Anselm Kiefer, Ton âge et mon âge et l'âge du monde, 1997, 470 x 900 cm. Courtesy Anthony d'Offay Gallery, London.
| | Anselm Kiefer, entre histoire et cultureLa fondation Beyeler propose une rétrospective de l'artiste allemand. Voyage dans le dédale d'une œuvre.
En 25 tableaux aux dimensions monumentales et 11 gouaches , la fondation bâloise entreprend de présenter une rétrospective de l'œuvre d'Anselm Kiefer (1945- ), depuis ses débuts, dans les années 70 à ses travaux les plus récents. Quatre phases sont distinguées au sein de sa production, correspondant à quatre types de réalisations : les «Dachboden-Bilder» (les tableaux de greniers, 1970 à 1980), les «Steinerne Hallen» (salles de pierre, 1985 à 1990), les «Archaischen Architekturen» (architectures archaïsantes, 1990 à 1998) et les «Kosmos-und Sternenbildern» (images cosmiques et sidérales, 1999, 2000).
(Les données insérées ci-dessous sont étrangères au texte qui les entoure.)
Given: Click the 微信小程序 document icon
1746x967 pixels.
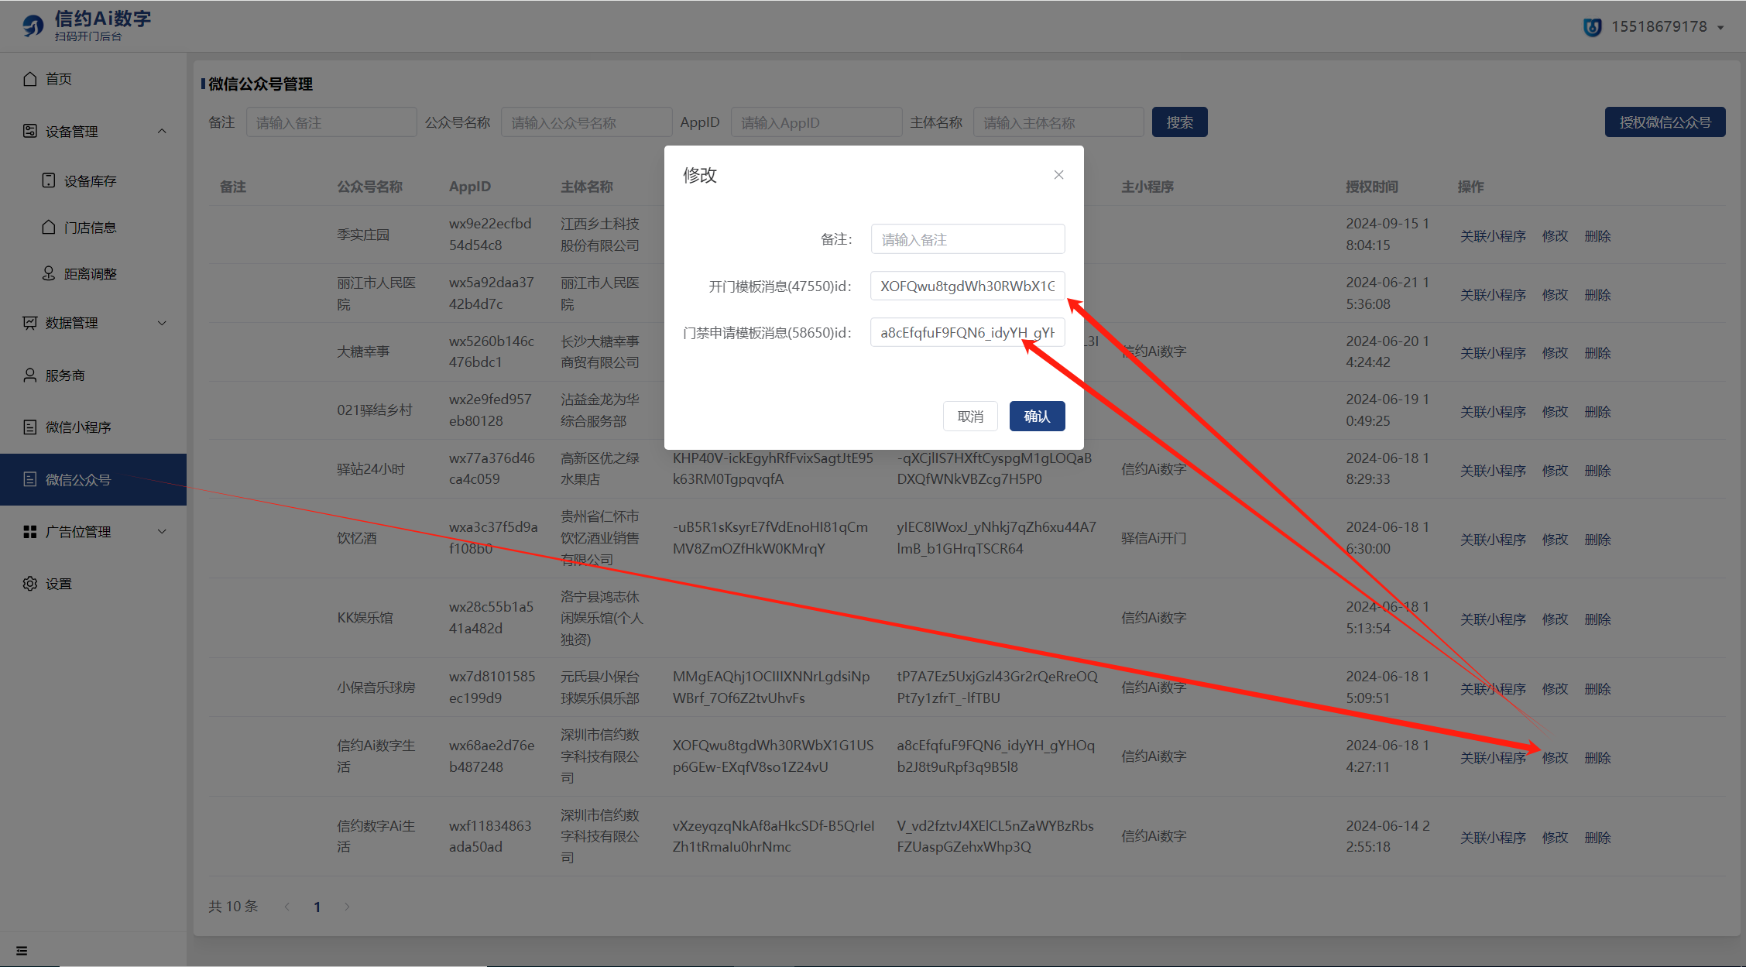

Si l'œuvre possède plusieurs facettes, comme cette succession de séries le suggère, elle n'en est pas moins unitaire, témoignant d'une constance dans les préoccupations de l'artiste. Kiefer, à contre-courant, n'a de cesse d'interroger les thèmes de culture et d'histoire, exhumant notamment celles de son pays, l'Allemagne. Les thématiques abordées, l'iconographie choisie ont souvent déconcerté tant elles étaient empreintes de cette germanitude qui effrayait encore. Si l'œuvre est, sans conteste, sombre, se référant parfois au romantisme allemand, il n'y a chez lui aucun passéisme, aucune nostalgie ni complaisance, seulement le courage de questionner, à l'heure où tous veulent oublier.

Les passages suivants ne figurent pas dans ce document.